評論

清岡卓行


 ミロのビーナスを眺めながら、作者は不思議な思いにとらわれた。「彼女のビーナスが魅惑的であるためには、両手を失っていなければならない」。作者はミロのビーナスを「彼女」と呼んで親しみを込めているが、これは一見真理に反しているように見えながら、よく考えてみると実は真理にかなっている逆説である。一般には、両手両足、五体満足なのが美と言われている。しかし、彼女は両手を失ったことによって魅惑的になった。なぜ、そう言えるのかを解明していくのがこの評論の目的である。また、こうしたことは「美術作品の運命」であま。「製作者のあずかり知らぬ何者かが、微妙な協力をしている」のである。美術作品は、完成した瞬間から製作者の意図から離れてしまうのだが、それなら芸術とは何かが問題になる。

保存されたデータ
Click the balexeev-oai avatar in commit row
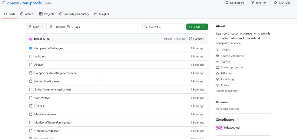The height and width of the screenshot is (139, 297). 31,39
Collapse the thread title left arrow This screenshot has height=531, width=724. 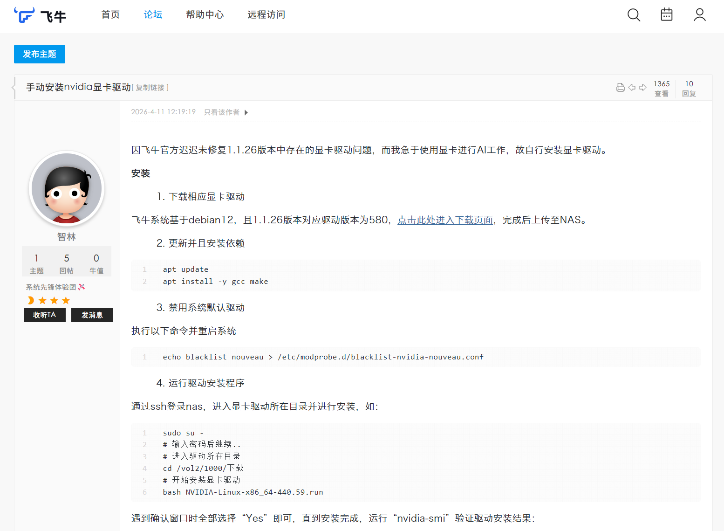pyautogui.click(x=14, y=87)
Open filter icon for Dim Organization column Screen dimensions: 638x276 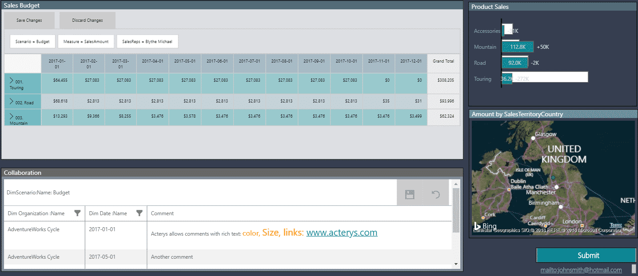coord(77,213)
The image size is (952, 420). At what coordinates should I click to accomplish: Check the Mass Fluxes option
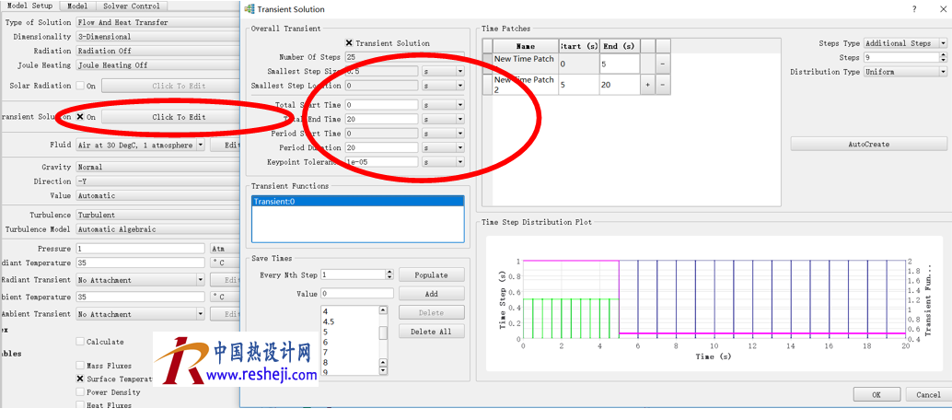80,366
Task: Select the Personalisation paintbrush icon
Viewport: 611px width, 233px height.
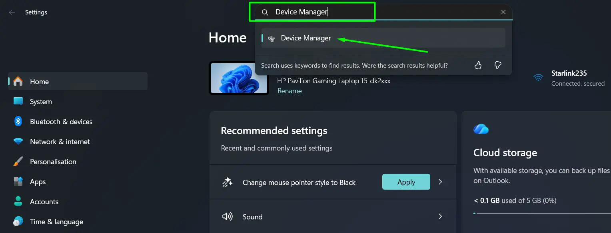Action: click(x=18, y=161)
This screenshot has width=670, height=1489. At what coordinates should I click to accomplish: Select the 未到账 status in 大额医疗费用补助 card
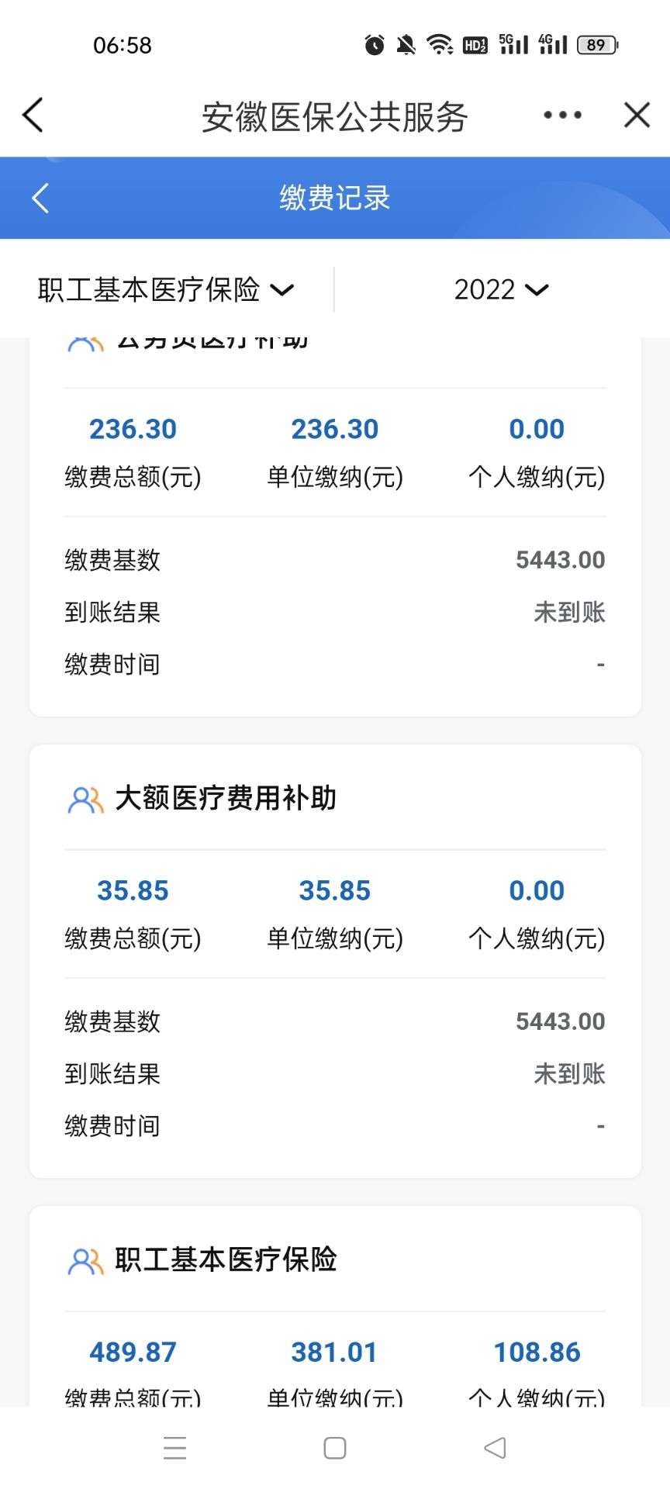569,1074
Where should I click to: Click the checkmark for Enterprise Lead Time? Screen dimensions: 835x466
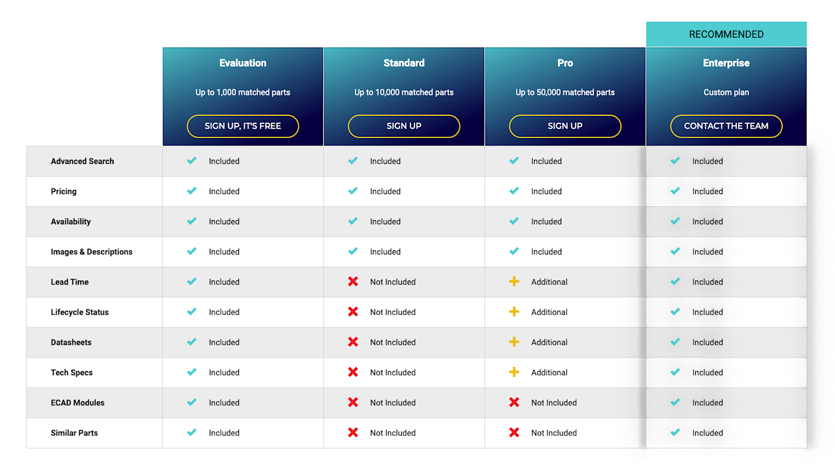(x=675, y=282)
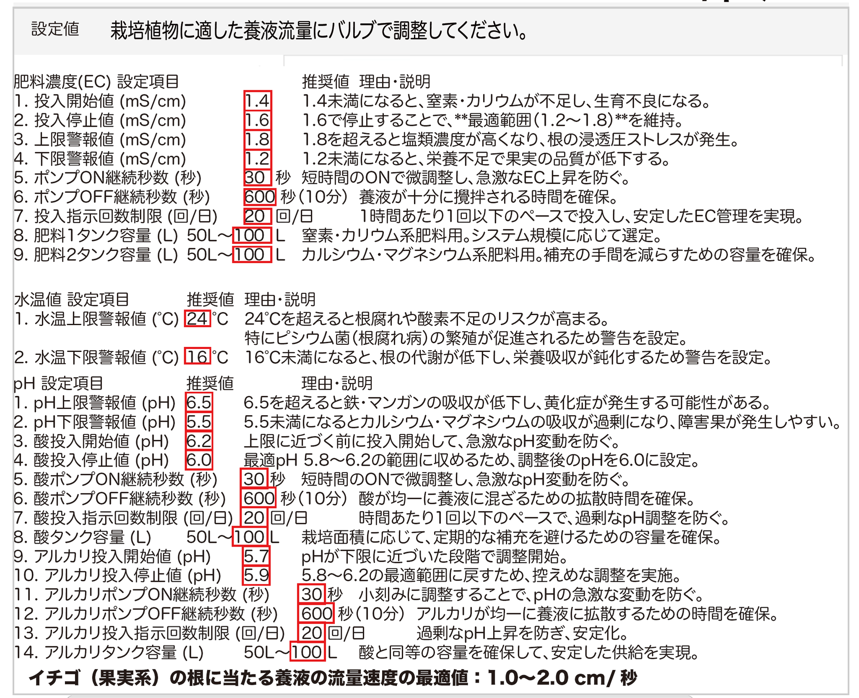The width and height of the screenshot is (859, 698).
Task: Click 肥料2タンク容量 100 L value box
Action: (252, 255)
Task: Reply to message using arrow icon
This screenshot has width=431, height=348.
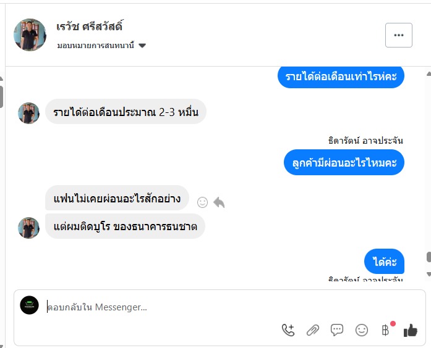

取り組む内容 -
(1) ミロのビーナスについての文章で、「両手を失っていなければならない」という考えが逆説とされているのはなぜですか。文章に書かれた理由を一〜三文で説明してください。
(2) ミロのビーナスについての文章によると、作者はミロのビーナスをどう呼んでいますか。
(3) ミロのビーナスについての文章を、最後の文の次から書き進めてください。

解答例 -
(1) ふつうは両手両足がそろった五体満足な姿が美しいとされていますが、この考えは、両手を失ったことで彼女が魅惑的になったと言っているからです。一見真理に反しているように見えて、よく考えると実は真理にかなっているため、逆説とされています。

(2) 「彼女」と呼んでいます。

(3)
 彼女は、メロス島で発掘され、ルーブル美術館に運ばれてくる間に両腕を失った。それは偶然の出来事かもしれないが、「よりよく国境を渡っていく」ように空間を越えて世界中の人に、「よりよく時代を超えていく」ように時間を越えて後代の人々に、「自分の美しさ」を認めてもらうのため、夢ではなく現実の匂いが染みついた「生臭い場所」に、あたかも、自分の両腕を「うまく忘れて」、あるいは「無意識に隠して」きたのである。彼女が両腕を失ったことは、「特殊から普遍への巧まざる跳躍」であり、「部分的な具象の放棄による、ある全体性への偶然の肉薄」である。両手のある彼女は目に見える具体的な特定の形しか表さないが、両手を失った彼女はその手を想像することによって、あらゆる可能性を、すべてのものに通じる共通の美を獲得することができたのである。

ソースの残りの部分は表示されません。